I’m a homelabber as a hobby and hardware developer by day.
I’ve been using consumer hardware at work for quick builds and compiles for my workloads. I’ve been using an overclocked 12900k (yes I’m crazy) with 3400MT/s 128GB DDR4 for about a year now and it’s been great. The only issue is some of my workloads start to get unhappy when I run out of the dual channel memory bandwidth.
My workloads are extremely single thread performance bound. The faster the core the better, the lower the latency of memory the better.
I’m going to upgrade to a 7950X3D because I’m very interested in seeing if the 3D vcache will help with my specific workload. And it would be nice to lift the memory bandwidth limit a little with DDR5
I’m looking at buying an Asus Prime X670-P and a 198GB DDR5 kit as it’s on the QVL list for the motherboard. Crucial CMK192GX5M4B5200C38
What I’m wondering is if there are any workstation motherboards that support this CPU that might have built in IPMI?
I do use pikvm’s as a solution but if there’s anything with native workstation features available that would be better to have an integrated solution.
Also, having actual full multiple pcie slots for putting in GPUs would be a bonus. I’m jumping on the AI train and I’ve got a couple 4090’s to pop into the system soon.

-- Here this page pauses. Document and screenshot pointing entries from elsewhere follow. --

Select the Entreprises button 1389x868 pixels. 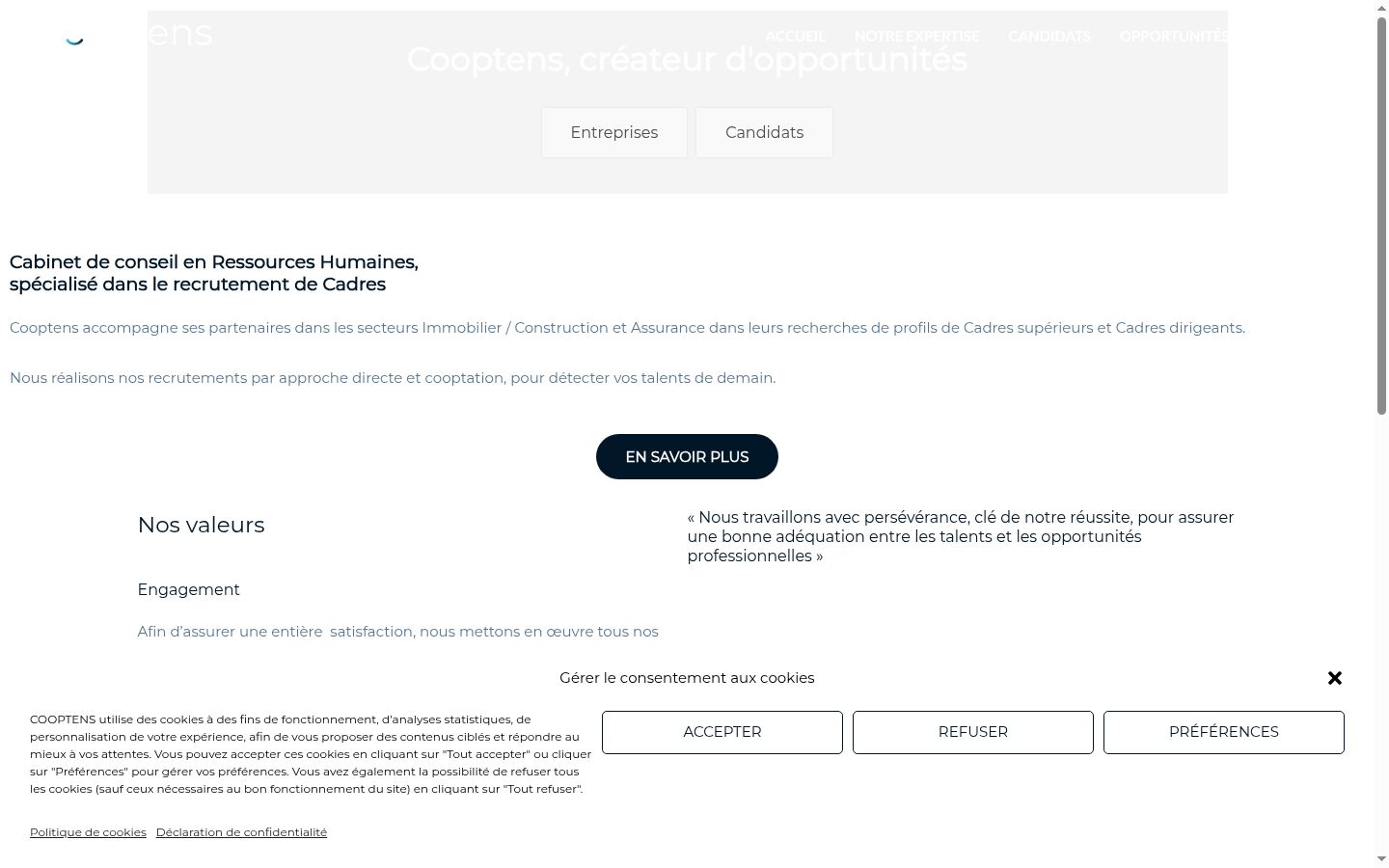point(614,132)
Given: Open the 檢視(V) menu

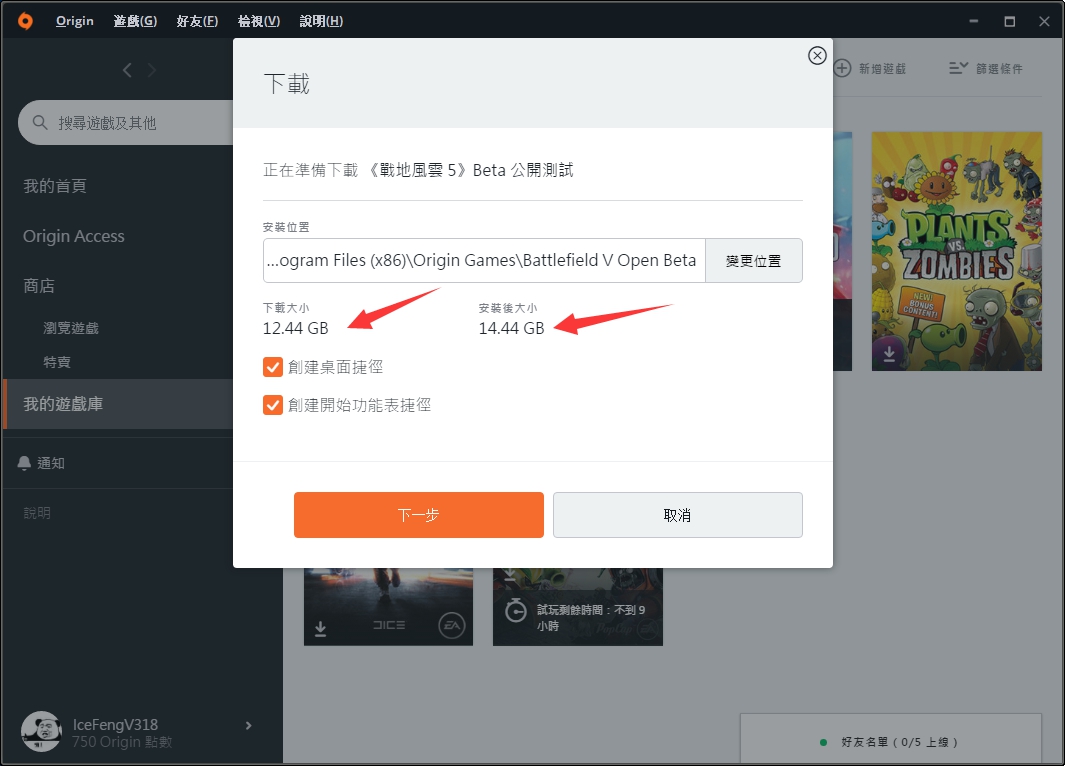Looking at the screenshot, I should pos(258,20).
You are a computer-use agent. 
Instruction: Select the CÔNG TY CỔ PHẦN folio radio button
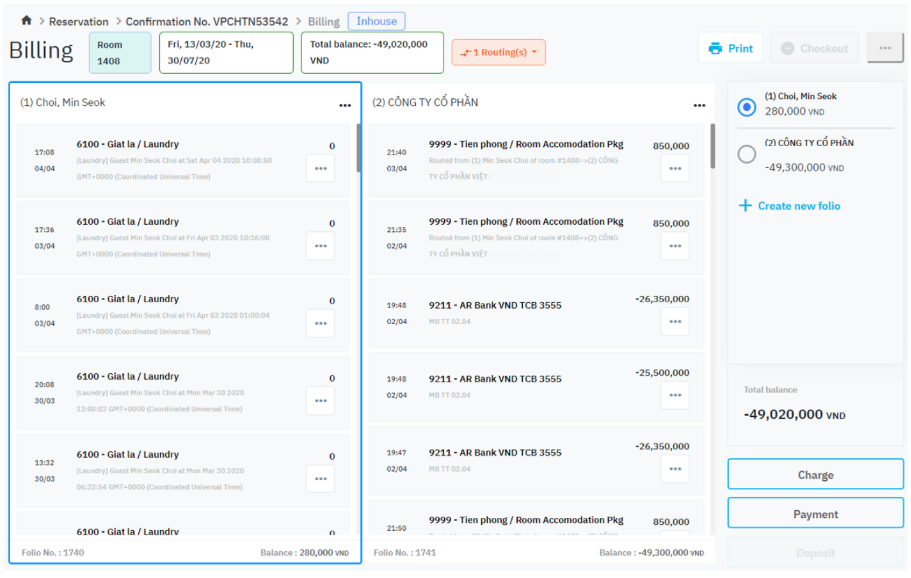pyautogui.click(x=747, y=154)
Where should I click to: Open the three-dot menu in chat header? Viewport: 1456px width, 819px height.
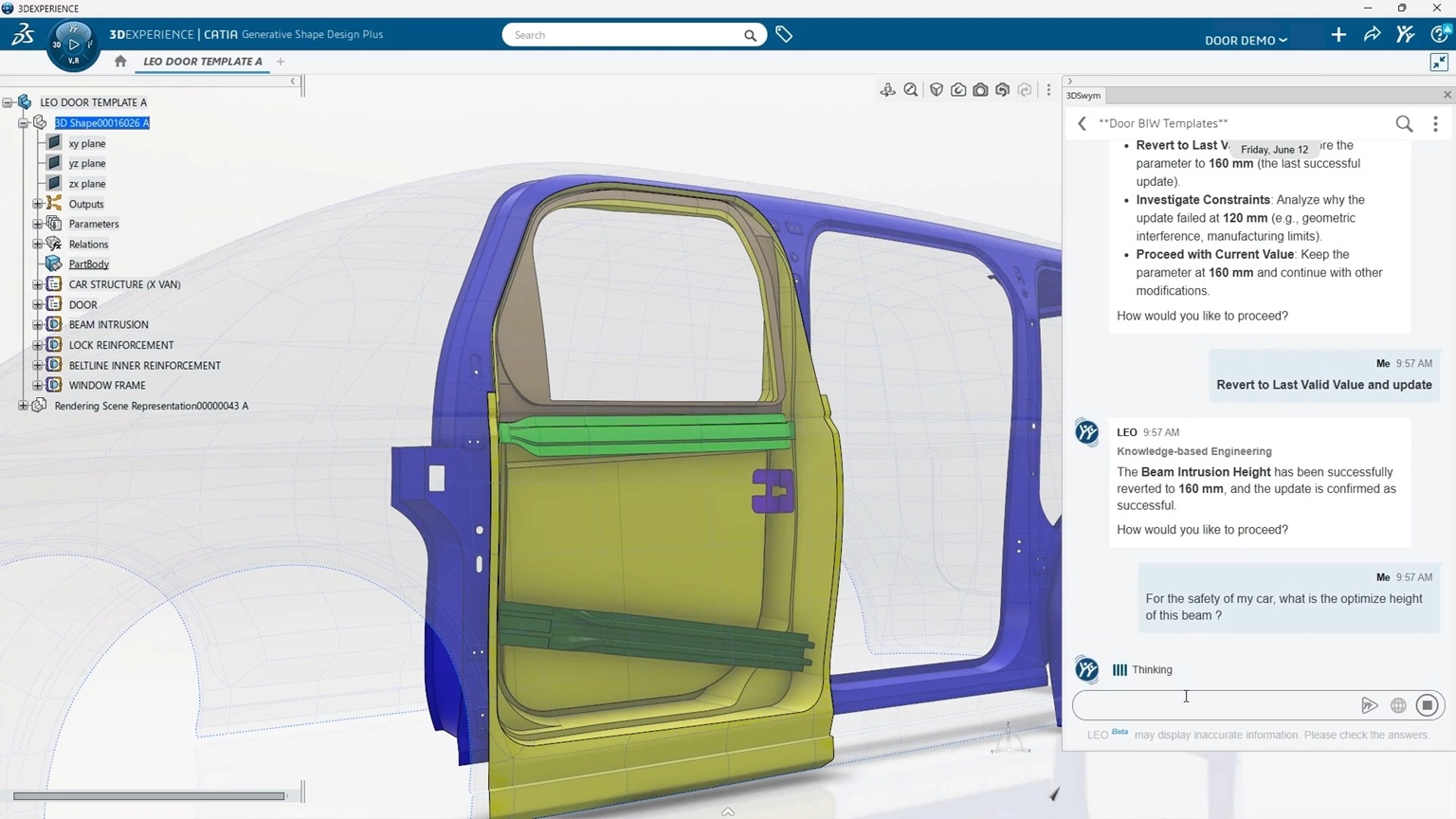click(1435, 123)

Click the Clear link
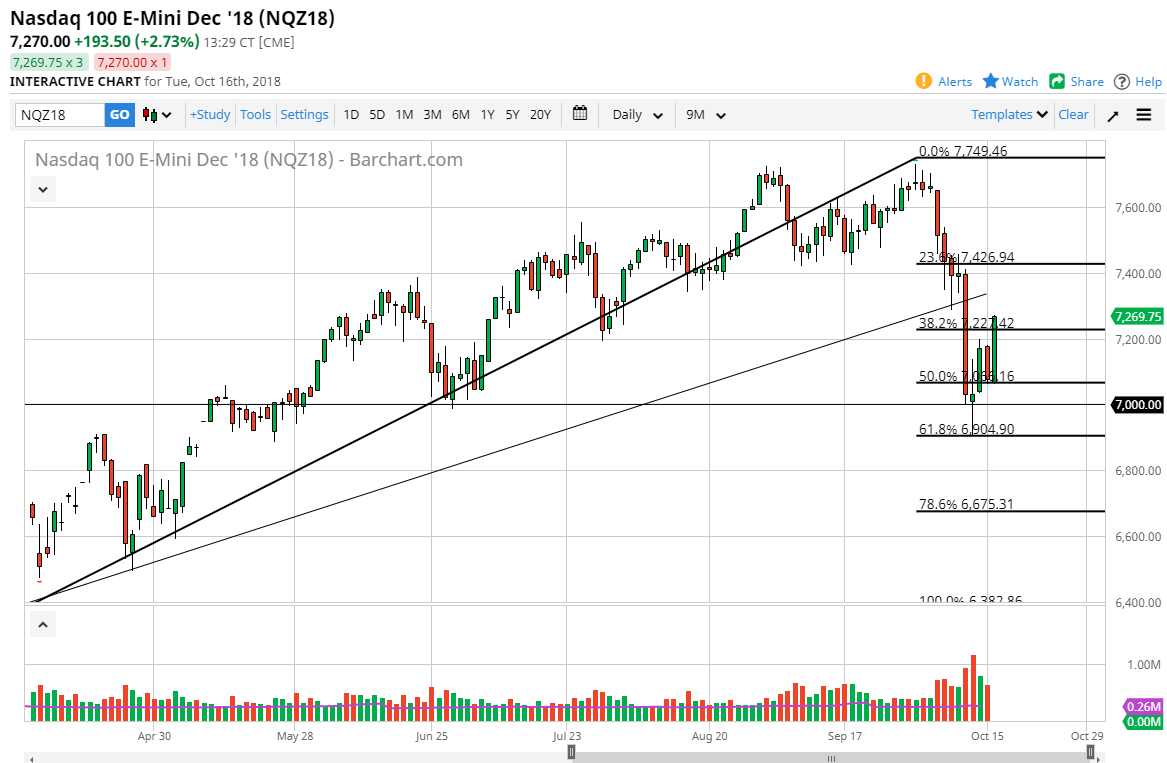coord(1073,115)
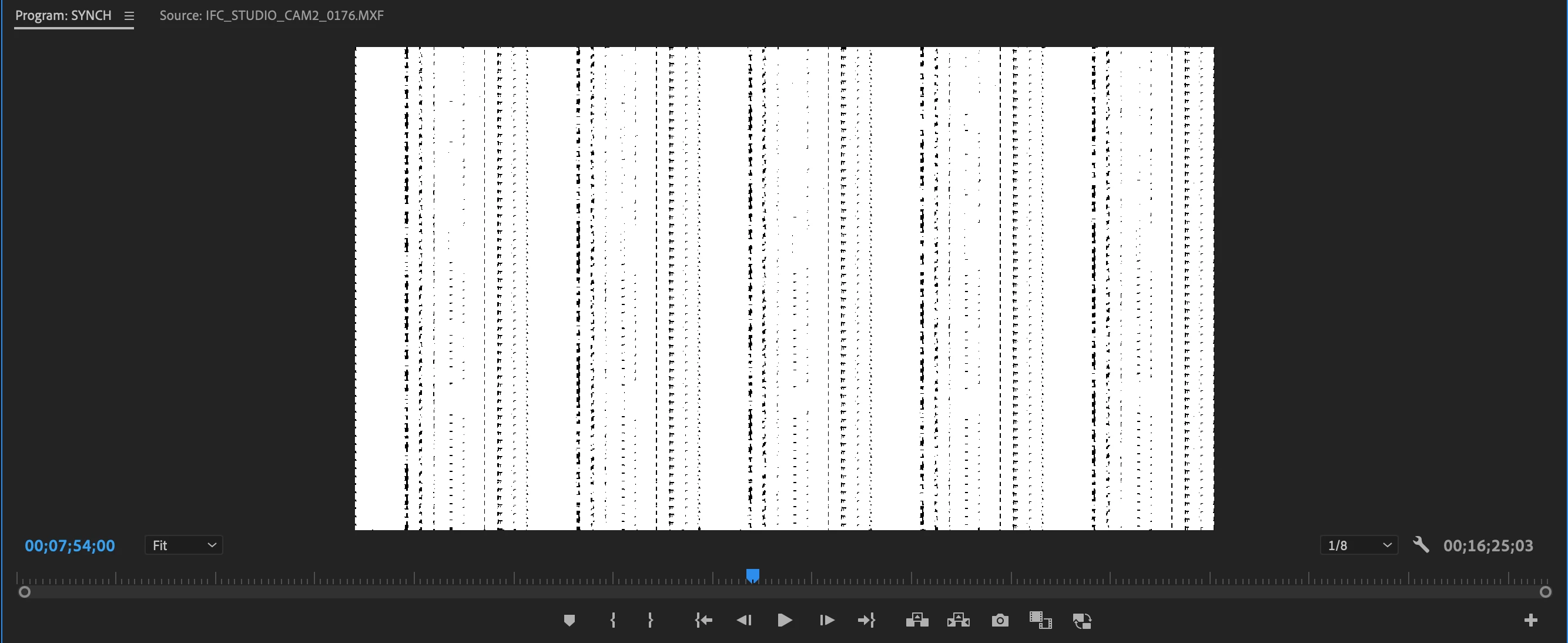Click the Extract button
This screenshot has width=1568, height=643.
958,621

Generally I’ve only pushed up to about 90GB in general on memory for my workloads but that’s because I would run out of memory bandwidth and cores on my old cpu before I could run more. I had to disable the efficiency cores because I run on a slightly older version of red hat to support my software and it didn’t support the multi core type architecture of my CPU.
Latency is still a big deal for memory in my workload which is why I went with DDR4. It was only after I built the machine that I found the roughly 40GB of memory bandwidth would hamper me more.
Oh sorry I should have stated why I didn’t go with threadripper 5000/7000. With threadripper pro I lose out on some single core performance, that’s really the main reason for going with consumer stuff.
But also the 3D vcache may make a huge difference but I don’t see my workplace paying 10x my request just so I can get a larger cache. Part of this is learning if the 3D vcache will make a difference.
This doesn’t seem to be the case as much (or maybe at all) with TR 7000, it really is fast at single core unlike TR 5000.
If your workload accesses alot of memory regularly, 3D vcache will likely net you worse performance than the normal 7950X due to the reduced clocks on the 3D vcache part.
If your workload has alot of single threaded portions that are memory intensive in it, I’d definitely look at the single threaded memory performance of processors too. The memory bandwidth numbers touted for processors are always what can be achieved with multiple threads hitting the memory controllers.
Get a cloud instance for an AMD Milan-X node. Great lab to test the impact of 3D-VCache on your workload. Saves you from committing a lot of money for something that just isn’t working the way you expect or hope for.
This doesn’t seem to be the case as much (or maybe at all) with TR 7000, it really is fast at single core unlike TR 5000.
Oh that’s good to know, I should look at some more 7000 series benchmarks compared to 5000 and correlate those with the 7950x3d. A lot of the benchmarks for the consumer stuff is targeted at gaming and I haven’t found what common standard benchmark is closest to my workload yet that I can look up stuff. I often have to just guess.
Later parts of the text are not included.